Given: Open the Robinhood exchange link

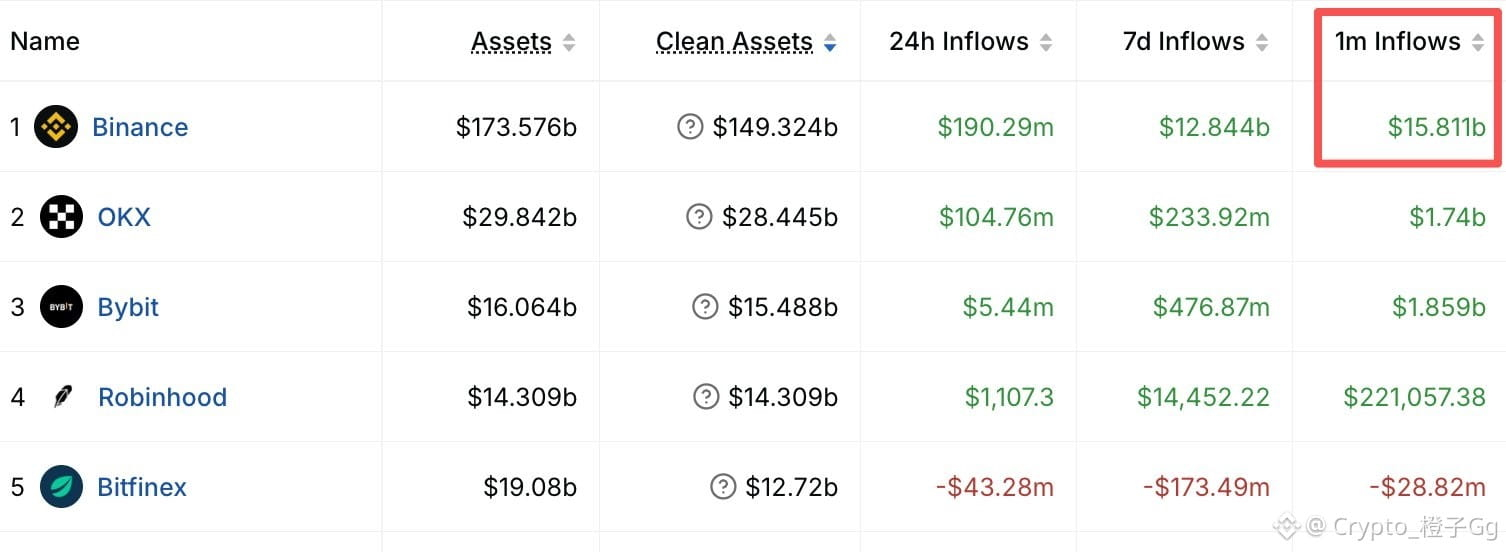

--

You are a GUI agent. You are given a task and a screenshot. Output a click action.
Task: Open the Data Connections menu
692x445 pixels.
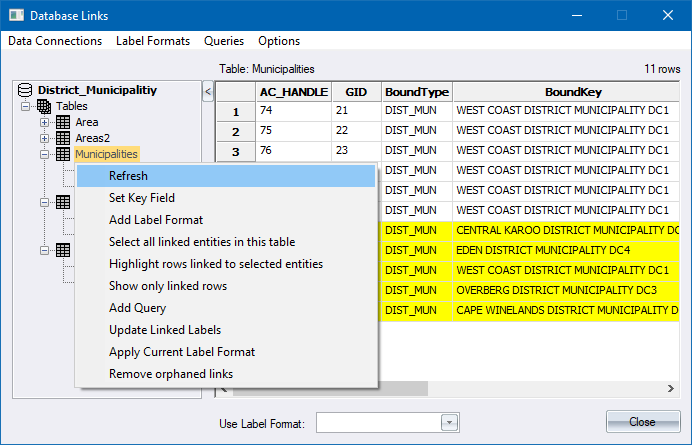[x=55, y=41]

**Work request**: Go through the listing above and copy each line where the string "Open" appears.

**Answer to this problem**:
Given: Open the Robinhood exchange link
Task: Open the Data Connections menu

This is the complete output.